Short exercise:
Rewrite every item from the line containing "Screen dimensions: 1328x653" down to the line containing "tap(38, 218)" as a two-column CSV with the headers instruction and coordinates. Give one row per item, put each field in double quotes, and replace any line breaks inside a field with spaces.

Data for the task:
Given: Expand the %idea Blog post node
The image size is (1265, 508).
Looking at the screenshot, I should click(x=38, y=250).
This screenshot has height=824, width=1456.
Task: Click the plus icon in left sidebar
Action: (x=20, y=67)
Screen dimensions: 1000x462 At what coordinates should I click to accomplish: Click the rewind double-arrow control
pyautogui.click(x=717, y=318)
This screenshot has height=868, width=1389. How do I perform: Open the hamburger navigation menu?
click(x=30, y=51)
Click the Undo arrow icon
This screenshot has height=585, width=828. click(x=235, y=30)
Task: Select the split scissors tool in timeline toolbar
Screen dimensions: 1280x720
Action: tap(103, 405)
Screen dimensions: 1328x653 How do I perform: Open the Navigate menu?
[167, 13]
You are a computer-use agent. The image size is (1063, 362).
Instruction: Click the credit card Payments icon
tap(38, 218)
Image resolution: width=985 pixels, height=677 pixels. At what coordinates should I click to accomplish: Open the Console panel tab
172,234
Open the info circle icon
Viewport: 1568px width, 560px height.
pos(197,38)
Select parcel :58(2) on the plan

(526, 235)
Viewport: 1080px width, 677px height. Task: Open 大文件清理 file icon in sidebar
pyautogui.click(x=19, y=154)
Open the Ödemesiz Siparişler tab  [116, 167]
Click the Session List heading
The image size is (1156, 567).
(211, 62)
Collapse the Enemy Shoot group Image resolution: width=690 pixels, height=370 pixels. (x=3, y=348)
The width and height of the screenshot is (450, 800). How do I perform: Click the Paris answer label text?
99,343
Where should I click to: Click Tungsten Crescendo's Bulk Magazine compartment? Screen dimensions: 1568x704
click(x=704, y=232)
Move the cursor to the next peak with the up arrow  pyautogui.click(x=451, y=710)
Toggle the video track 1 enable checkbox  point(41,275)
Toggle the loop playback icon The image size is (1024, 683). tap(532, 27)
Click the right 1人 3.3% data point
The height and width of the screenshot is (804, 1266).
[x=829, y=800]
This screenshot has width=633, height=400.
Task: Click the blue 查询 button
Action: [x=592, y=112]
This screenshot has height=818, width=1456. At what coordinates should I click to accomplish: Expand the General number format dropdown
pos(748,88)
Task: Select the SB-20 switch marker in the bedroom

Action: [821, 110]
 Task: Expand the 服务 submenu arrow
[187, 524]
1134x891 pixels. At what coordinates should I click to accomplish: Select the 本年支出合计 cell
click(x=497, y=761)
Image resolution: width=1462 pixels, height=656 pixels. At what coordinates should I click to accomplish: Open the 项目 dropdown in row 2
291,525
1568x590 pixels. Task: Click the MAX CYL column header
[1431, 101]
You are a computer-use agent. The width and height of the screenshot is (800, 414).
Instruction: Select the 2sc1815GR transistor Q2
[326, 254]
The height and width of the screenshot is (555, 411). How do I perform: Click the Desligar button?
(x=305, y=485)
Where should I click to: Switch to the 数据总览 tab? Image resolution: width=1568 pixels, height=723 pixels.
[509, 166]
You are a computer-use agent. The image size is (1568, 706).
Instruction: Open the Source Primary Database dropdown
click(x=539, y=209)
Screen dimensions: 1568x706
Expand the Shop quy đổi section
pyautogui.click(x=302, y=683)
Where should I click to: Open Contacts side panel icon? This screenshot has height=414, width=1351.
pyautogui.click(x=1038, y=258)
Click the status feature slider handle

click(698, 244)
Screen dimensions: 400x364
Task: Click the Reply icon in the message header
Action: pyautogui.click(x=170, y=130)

Exercise result:
instruction,coordinates
"Screen dimensions: 1328x653 How do I perform: Open the Navigate menu?","[167, 13]"
"You are a computer-use agent. The image size is (1063, 362). Instruction: Click the credit card Payments icon","tap(38, 218)"